Figure 4. Flow chart of first responder communication. Figures indicate the volume of calls to each first responder department and the interface between them. Numbers are estimates according to published studies. The number highlighted in green indicates the discrepancy between the total number of cases that required emergency medical services assistance and those that requested and required this

Inclusion of law enforcement officials in the communication scheme provides a more comprehensive platform to optimise emergent patient care, particularly for emergencies involving suicidal ideation. These situations could be addressed using platforms such as the Multi Agency Incident Transfer (MAIT) system used in the UK, which allows emergency services to share incident records by location between local authorities on a single platform, thus promoting an appropriate response and reducing response times (HM Government, 2022). Additionally, as systems such as MAIT rely on the location only instead of patient identifiers, this strategy eliminates the concern of individuals being criminalised by their health information being shared with law enforcement.

Efforts to increase mental illness education within law enforcement have resulted in the development of crisis intervention teams (CITs). CITs aim to mitigate the stigma of mental health, improve communication skills and offer better insight to managing patients struggling with mental illness, especially through officer education (Nick et al, 2022).

Perceptions of the benefits of CITs have been very positive and they have given officers more confidence and preparedness to handle calls involving patients experiencing mental illness. CIT-trained officers are also able to direct patients to beneficial community resources that the patients would likely have not otherwise used without intervention (Bonfine et al, 2014). However, a recent systemic review focusing on the effectiveness of crisis interventions had inconclusive results, suggesting further investigation is needed on their role in managing patients with mental health crisis (Peterson and Densley, 2018).

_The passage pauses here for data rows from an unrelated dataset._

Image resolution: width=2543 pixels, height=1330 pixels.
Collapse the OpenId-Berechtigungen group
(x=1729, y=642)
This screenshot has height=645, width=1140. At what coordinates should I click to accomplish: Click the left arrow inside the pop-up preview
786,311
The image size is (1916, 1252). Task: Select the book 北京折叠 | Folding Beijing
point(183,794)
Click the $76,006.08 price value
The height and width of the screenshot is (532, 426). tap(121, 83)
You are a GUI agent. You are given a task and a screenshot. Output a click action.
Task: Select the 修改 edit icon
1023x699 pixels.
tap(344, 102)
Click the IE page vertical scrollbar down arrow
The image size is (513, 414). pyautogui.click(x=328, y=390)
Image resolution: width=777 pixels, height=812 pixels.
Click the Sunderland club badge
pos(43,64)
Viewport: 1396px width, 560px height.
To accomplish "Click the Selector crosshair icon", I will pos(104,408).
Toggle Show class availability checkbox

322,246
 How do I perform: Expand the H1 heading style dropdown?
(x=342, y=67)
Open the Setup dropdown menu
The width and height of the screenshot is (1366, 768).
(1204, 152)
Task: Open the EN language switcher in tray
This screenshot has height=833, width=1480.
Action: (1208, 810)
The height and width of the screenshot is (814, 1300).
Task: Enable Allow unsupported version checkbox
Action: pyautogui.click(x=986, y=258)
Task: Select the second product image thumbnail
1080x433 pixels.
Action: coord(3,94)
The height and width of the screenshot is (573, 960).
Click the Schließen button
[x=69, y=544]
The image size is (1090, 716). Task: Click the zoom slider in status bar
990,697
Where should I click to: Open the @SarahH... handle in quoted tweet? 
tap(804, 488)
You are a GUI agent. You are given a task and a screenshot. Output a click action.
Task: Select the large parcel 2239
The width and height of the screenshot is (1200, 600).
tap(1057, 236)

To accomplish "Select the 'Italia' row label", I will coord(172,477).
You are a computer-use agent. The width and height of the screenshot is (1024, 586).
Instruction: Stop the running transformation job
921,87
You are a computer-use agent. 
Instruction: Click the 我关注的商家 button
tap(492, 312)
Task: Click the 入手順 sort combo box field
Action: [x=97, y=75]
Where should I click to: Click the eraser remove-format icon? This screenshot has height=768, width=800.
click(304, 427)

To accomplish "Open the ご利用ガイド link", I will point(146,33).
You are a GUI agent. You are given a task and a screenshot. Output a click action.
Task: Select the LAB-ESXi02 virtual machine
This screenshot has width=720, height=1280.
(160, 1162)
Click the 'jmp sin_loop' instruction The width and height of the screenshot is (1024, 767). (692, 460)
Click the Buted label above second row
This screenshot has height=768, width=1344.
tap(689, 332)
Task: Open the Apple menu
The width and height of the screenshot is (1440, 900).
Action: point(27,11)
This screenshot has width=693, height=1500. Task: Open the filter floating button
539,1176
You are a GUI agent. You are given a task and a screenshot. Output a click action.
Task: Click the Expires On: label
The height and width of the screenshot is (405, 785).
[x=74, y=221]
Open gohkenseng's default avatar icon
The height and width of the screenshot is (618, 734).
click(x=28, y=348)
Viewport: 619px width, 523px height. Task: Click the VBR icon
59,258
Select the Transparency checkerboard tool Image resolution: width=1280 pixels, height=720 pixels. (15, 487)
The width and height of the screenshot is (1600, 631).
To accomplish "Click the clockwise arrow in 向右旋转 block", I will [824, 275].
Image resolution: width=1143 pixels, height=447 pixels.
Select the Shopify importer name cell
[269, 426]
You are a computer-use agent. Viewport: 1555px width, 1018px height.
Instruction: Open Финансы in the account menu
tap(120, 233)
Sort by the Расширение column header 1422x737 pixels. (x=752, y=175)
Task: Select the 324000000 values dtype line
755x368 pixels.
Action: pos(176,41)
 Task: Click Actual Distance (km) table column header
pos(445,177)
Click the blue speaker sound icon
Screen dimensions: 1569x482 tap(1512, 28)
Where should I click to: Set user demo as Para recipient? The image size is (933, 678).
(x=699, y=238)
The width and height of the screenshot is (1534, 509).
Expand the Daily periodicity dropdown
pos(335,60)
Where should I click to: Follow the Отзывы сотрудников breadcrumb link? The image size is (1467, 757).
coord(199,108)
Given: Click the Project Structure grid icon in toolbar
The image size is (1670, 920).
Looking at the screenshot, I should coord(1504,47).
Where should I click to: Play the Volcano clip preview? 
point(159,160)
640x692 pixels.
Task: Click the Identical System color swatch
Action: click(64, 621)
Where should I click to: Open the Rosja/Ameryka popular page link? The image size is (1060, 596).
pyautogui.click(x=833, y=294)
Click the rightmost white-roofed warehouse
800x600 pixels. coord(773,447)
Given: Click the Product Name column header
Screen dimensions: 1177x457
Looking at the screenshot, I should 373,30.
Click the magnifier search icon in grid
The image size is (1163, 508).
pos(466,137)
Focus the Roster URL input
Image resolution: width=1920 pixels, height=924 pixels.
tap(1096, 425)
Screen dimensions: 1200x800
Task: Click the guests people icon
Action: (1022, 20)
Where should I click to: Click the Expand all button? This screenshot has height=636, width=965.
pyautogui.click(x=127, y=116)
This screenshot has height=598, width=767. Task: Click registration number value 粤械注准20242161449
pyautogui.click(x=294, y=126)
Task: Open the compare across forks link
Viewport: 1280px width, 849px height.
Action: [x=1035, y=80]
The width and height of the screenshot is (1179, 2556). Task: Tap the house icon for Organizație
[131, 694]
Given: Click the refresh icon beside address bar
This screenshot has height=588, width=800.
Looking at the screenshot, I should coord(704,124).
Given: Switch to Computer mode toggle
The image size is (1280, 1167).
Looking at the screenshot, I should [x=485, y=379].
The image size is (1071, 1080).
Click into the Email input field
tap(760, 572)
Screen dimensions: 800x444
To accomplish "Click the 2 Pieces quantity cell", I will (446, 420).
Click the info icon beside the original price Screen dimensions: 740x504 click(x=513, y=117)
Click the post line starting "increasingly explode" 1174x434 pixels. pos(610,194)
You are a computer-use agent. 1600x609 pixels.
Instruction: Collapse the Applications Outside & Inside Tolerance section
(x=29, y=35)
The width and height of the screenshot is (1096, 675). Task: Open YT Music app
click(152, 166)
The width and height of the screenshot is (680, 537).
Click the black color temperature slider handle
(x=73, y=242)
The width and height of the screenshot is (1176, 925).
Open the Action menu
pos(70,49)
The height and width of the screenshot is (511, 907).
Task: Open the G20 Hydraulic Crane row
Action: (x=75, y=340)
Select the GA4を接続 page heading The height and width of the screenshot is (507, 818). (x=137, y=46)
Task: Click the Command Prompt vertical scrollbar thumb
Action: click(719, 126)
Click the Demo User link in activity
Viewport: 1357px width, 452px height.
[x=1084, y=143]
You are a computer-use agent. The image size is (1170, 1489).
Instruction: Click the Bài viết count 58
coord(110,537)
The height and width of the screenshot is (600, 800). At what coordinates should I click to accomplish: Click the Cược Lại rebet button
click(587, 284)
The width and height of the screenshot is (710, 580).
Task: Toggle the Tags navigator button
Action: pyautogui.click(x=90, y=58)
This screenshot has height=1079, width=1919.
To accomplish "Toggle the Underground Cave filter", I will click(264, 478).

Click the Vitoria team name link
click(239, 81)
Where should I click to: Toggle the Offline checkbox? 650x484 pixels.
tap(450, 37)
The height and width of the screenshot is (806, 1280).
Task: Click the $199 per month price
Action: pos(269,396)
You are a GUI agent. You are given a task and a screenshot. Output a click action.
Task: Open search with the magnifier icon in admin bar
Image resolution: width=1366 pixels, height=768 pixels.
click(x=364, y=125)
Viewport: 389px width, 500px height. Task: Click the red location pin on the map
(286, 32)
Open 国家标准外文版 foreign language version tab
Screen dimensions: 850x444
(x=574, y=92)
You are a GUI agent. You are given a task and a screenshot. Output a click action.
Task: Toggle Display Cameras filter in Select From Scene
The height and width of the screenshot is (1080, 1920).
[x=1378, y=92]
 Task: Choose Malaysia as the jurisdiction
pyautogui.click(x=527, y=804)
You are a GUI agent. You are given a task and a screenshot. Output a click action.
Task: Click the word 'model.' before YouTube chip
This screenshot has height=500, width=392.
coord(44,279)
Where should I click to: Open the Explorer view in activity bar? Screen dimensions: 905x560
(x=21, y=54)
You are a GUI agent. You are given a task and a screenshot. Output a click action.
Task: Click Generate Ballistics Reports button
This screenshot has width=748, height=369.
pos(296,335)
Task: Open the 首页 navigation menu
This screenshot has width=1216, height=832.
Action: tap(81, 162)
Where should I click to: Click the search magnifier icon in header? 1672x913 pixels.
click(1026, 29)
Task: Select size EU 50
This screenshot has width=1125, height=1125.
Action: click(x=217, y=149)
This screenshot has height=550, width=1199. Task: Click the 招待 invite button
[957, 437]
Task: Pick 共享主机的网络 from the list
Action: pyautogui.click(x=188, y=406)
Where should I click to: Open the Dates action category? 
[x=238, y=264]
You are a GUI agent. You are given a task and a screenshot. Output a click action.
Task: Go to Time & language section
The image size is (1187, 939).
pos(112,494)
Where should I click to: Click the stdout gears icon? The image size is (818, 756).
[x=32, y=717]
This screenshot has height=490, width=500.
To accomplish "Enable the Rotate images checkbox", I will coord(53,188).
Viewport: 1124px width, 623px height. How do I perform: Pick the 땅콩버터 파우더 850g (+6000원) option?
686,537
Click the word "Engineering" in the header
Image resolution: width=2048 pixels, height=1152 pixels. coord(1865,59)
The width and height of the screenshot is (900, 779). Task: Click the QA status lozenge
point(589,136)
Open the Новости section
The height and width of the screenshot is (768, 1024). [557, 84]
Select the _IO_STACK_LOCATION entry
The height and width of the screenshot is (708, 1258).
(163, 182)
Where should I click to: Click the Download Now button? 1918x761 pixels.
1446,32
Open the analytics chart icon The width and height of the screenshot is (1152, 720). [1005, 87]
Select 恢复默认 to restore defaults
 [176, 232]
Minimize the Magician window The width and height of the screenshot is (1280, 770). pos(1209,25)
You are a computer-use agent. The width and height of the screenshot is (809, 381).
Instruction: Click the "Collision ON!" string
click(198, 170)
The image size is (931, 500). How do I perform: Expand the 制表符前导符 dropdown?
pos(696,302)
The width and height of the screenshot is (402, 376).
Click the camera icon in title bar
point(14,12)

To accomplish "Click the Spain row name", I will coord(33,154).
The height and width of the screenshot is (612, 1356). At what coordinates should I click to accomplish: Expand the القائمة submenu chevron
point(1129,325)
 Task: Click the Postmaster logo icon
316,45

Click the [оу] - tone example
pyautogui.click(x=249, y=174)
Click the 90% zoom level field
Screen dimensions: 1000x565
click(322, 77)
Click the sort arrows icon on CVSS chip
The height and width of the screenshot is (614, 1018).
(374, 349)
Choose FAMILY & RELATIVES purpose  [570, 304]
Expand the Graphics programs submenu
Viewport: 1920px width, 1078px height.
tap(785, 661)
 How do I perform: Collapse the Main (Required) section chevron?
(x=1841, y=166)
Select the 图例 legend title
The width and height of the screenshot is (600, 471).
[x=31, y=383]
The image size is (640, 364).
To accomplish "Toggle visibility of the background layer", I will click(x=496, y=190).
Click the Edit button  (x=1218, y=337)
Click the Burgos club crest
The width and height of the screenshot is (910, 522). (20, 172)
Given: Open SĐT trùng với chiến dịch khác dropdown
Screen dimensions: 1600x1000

Additionally, perhaps the integration of police officers within EMS to gain first-hand experience with medical professionals regarding these emergencies while also facilitating inter-agency collaboration may be helpful.

Conclusion

This case provides a new lens through which existing prehospital support system can be examined and allows the identification of areas in which growth and development can occur to improve the overall care available to patients experiencing suicidal ideation.

Engagement in mental health training for all individuals in the prehospital setting and developing communication networks that allow an efficient and effective exchange of information will expand healthcare reach and assist more patients in need.

Key Points

  • Mental health crises are difficult to identify, which may result in care being delayed
  • The statistical liklihood of suicide is higher in males and increases with age
  • In the US, initial interactions with patients having suicidal ideation oftentimes occurs with the 911 emergency management system
  • Penetrating head trauma can present similarly to drug ingestion, opiate overdose, stroke, myocardial infarction, alcohol intoxication or diabetic ketoacidosis, depending on the location of the trauma
  • The majority of nail gun injuries to the cranium are suicide attempts
  • While inter-agency communication between first responder departments remains disjointed, inclusion of law enforcement in this communication structure could aid patients in obtaining more emergent care, especially as it pertains to suicidal ideation

CPD Reflection Questions

  • How would this case change your practice pattern if you encountered a patient with a similar presentation?
  • How could communication between first responder agencies be improved for the betterment of patient care?
  • How could programmes like crisis intervention teams improve patient care?